▶ Entries supplied
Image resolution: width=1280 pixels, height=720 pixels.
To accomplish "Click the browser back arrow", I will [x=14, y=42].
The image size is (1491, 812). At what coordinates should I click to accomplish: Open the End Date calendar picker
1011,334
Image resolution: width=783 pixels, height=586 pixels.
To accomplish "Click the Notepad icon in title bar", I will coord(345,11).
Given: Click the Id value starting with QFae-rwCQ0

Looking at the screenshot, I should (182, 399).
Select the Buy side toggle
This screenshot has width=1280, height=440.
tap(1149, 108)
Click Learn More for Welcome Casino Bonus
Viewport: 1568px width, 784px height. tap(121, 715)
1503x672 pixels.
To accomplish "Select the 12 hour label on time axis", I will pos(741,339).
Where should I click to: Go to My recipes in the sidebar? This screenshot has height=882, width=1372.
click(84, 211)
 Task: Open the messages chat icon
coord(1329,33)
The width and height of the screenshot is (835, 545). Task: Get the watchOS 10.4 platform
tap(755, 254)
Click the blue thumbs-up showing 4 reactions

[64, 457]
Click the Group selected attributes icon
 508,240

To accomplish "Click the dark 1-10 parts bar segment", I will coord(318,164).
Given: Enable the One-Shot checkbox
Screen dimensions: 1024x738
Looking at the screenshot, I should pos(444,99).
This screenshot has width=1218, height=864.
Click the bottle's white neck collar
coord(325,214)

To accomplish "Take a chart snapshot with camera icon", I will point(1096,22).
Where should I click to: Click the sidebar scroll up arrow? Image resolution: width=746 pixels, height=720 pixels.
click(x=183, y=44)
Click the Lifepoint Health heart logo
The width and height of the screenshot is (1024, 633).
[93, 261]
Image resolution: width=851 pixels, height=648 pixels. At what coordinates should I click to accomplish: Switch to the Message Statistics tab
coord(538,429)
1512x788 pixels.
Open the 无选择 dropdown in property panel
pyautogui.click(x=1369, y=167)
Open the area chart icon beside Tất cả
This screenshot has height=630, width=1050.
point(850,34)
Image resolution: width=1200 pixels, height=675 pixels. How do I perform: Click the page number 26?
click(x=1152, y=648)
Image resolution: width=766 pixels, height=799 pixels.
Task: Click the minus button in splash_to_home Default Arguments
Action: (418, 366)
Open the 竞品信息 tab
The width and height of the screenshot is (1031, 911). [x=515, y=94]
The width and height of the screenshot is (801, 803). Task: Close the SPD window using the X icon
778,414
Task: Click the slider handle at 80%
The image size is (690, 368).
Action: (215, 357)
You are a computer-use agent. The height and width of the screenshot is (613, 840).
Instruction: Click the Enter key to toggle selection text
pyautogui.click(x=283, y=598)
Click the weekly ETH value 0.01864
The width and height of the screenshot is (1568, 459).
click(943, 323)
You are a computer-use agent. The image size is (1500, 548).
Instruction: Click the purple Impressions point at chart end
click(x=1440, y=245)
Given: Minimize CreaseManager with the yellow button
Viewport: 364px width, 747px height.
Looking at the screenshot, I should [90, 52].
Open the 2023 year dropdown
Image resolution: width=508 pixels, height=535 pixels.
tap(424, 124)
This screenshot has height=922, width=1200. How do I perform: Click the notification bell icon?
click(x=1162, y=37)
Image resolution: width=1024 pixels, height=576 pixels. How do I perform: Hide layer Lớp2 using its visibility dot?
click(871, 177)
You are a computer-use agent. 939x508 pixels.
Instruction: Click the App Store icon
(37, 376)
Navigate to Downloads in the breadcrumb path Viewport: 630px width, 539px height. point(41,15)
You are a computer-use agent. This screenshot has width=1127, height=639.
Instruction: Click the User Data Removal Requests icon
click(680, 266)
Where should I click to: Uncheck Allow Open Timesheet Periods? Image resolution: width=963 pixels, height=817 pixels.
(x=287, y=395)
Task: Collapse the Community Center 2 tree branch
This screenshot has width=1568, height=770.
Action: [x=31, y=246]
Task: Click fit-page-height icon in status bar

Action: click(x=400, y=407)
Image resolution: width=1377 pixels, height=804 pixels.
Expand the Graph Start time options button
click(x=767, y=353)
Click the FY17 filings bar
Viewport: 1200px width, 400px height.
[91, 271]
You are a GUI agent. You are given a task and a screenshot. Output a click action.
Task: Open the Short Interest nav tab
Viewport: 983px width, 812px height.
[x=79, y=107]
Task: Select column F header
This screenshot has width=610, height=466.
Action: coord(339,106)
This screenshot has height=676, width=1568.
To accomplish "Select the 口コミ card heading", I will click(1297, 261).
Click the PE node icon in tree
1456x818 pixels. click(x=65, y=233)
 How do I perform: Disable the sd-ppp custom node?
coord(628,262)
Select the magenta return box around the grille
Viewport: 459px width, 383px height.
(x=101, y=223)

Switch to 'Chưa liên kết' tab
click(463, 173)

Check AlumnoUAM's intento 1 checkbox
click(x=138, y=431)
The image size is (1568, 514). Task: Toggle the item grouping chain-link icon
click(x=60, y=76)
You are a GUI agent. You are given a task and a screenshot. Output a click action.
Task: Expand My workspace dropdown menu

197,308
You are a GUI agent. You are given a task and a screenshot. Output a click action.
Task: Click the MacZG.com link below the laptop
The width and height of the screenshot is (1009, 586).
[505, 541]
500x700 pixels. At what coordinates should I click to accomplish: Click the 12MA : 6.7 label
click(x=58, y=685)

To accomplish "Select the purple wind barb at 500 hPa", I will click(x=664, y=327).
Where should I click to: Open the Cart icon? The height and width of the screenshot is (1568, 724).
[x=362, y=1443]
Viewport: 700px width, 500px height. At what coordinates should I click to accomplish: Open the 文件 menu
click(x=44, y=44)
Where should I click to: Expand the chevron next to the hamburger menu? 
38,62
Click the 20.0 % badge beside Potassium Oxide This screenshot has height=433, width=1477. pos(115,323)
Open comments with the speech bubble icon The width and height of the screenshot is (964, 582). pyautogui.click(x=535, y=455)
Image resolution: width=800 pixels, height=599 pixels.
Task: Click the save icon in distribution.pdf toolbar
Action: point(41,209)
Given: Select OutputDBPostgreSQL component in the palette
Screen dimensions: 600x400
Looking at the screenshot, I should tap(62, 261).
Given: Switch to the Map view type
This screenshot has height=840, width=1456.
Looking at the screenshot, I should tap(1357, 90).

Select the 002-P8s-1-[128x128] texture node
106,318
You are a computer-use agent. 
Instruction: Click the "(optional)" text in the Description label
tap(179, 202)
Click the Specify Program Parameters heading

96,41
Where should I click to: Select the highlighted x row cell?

▶ Instructions to follow
Every line above must be repeated exactly as it appears.

▶ Task result
Image resolution: width=1280 pixels, height=720 pixels.
To accomplish "Click the browser back arrow", I will [x=14, y=42].
The image size is (1491, 812). At what coordinates should I click to accomplish: Open the End Date calendar picker
1011,334
Image resolution: width=783 pixels, height=586 pixels.
To accomplish "Click the Notepad icon in title bar", I will coord(345,11).
Given: Click the Id value starting with QFae-rwCQ0

Looking at the screenshot, I should (182, 399).
Select the Buy side toggle
This screenshot has width=1280, height=440.
tap(1149, 108)
Click Learn More for Welcome Casino Bonus
Viewport: 1568px width, 784px height. tap(121, 715)
1503x672 pixels.
To accomplish "Select the 12 hour label on time axis", I will pos(741,339).
Where should I click to: Go to My recipes in the sidebar? This screenshot has height=882, width=1372.
click(84, 211)
 Task: Open the messages chat icon
coord(1329,33)
The width and height of the screenshot is (835, 545). Task: Get the watchOS 10.4 platform
tap(755, 254)
Click the blue thumbs-up showing 4 reactions

[64, 457]
Click the Group selected attributes icon
 508,240

To accomplish "Click the dark 1-10 parts bar segment", I will coord(318,164).
Given: Enable the One-Shot checkbox
Screen dimensions: 1024x738
Looking at the screenshot, I should pos(444,99).
This screenshot has width=1218, height=864.
Click the bottle's white neck collar
coord(325,214)

To accomplish "Take a chart snapshot with camera icon", I will point(1096,22).
Where should I click to: Click the sidebar scroll up arrow? Image resolution: width=746 pixels, height=720 pixels.
click(x=183, y=44)
Click the Lifepoint Health heart logo
The width and height of the screenshot is (1024, 633).
[93, 261]
Image resolution: width=851 pixels, height=648 pixels. At what coordinates should I click to accomplish: Switch to the Message Statistics tab
coord(538,429)
1512x788 pixels.
Open the 无选择 dropdown in property panel
pyautogui.click(x=1369, y=167)
Open the area chart icon beside Tất cả
This screenshot has height=630, width=1050.
point(850,34)
Image resolution: width=1200 pixels, height=675 pixels. How do I perform: Click the page number 26?
click(x=1152, y=648)
Image resolution: width=766 pixels, height=799 pixels.
Task: Click the minus button in splash_to_home Default Arguments
Action: (418, 366)
Open the 竞品信息 tab
The width and height of the screenshot is (1031, 911). [x=515, y=94]
The width and height of the screenshot is (801, 803). Task: Close the SPD window using the X icon
778,414
Task: Click the slider handle at 80%
The image size is (690, 368).
Action: (215, 357)
You are a computer-use agent. The height and width of the screenshot is (613, 840).
Instruction: Click the Enter key to toggle selection text
pyautogui.click(x=283, y=598)
Click the weekly ETH value 0.01864
The width and height of the screenshot is (1568, 459).
click(943, 323)
You are a computer-use agent. The image size is (1500, 548).
Instruction: Click the purple Impressions point at chart end
click(x=1440, y=245)
Given: Minimize CreaseManager with the yellow button
Viewport: 364px width, 747px height.
Looking at the screenshot, I should [90, 52].
Open the 2023 year dropdown
Image resolution: width=508 pixels, height=535 pixels.
tap(424, 124)
This screenshot has height=922, width=1200. How do I perform: Click the notification bell icon?
click(x=1162, y=37)
Image resolution: width=1024 pixels, height=576 pixels. How do I perform: Hide layer Lớp2 using its visibility dot?
click(871, 177)
You are a computer-use agent. 939x508 pixels.
Instruction: Click the App Store icon
(37, 376)
Navigate to Downloads in the breadcrumb path Viewport: 630px width, 539px height. point(41,15)
You are a computer-use agent. This screenshot has width=1127, height=639.
Instruction: Click the User Data Removal Requests icon
click(680, 266)
Where should I click to: Uncheck Allow Open Timesheet Periods? Image resolution: width=963 pixels, height=817 pixels.
(x=287, y=395)
Task: Collapse the Community Center 2 tree branch
This screenshot has width=1568, height=770.
Action: [x=31, y=246]
Task: Click fit-page-height icon in status bar

Action: click(x=400, y=407)
Image resolution: width=1377 pixels, height=804 pixels.
Expand the Graph Start time options button
click(x=767, y=353)
Click the FY17 filings bar
Viewport: 1200px width, 400px height.
[91, 271]
You are a GUI agent. You are given a task and a screenshot. Output a click action.
Task: Open the Short Interest nav tab
Viewport: 983px width, 812px height.
[x=79, y=107]
Task: Select column F header
This screenshot has width=610, height=466.
Action: coord(339,106)
This screenshot has height=676, width=1568.
To accomplish "Select the 口コミ card heading", I will click(1297, 261).
Click the PE node icon in tree
1456x818 pixels. click(x=65, y=233)
 How do I perform: Disable the sd-ppp custom node?
coord(628,262)
Select the magenta return box around the grille
Viewport: 459px width, 383px height.
(x=101, y=223)

Switch to 'Chưa liên kết' tab
click(463, 173)

Check AlumnoUAM's intento 1 checkbox
click(x=138, y=431)
The image size is (1568, 514). Task: Toggle the item grouping chain-link icon
click(x=60, y=76)
You are a GUI agent. You are given a task and a screenshot. Output a click action.
Task: Expand My workspace dropdown menu

197,308
You are a GUI agent. You are given a task and a screenshot. Output a click action.
Task: Click the MacZG.com link below the laptop
The width and height of the screenshot is (1009, 586).
[505, 541]
500x700 pixels. At what coordinates should I click to accomplish: Click the 12MA : 6.7 label
click(x=58, y=685)

To accomplish "Select the purple wind barb at 500 hPa", I will click(x=664, y=327).
Where should I click to: Open the Cart icon? The height and width of the screenshot is (1568, 724).
[x=362, y=1443]
Viewport: 700px width, 500px height. At what coordinates should I click to accomplish: Open the 文件 menu
click(x=44, y=44)
Where should I click to: Expand the chevron next to the hamburger menu? 
38,62
Click the 20.0 % badge beside Potassium Oxide This screenshot has height=433, width=1477. pos(115,323)
Open comments with the speech bubble icon The width and height of the screenshot is (964, 582). pyautogui.click(x=535, y=455)
Image resolution: width=800 pixels, height=599 pixels.
Task: Click the save icon in distribution.pdf toolbar
Action: point(41,209)
Given: Select OutputDBPostgreSQL component in the palette
Screen dimensions: 600x400
Looking at the screenshot, I should tap(62, 261).
Given: Switch to the Map view type
This screenshot has height=840, width=1456.
Looking at the screenshot, I should tap(1357, 90).

Select the 002-P8s-1-[128x128] texture node
106,318
You are a computer-use agent. 
Instruction: Click the "(optional)" text in the Description label
tap(179, 202)
Click the Specify Program Parameters heading

96,41
Where should I click to: Select the highlighted x row cell?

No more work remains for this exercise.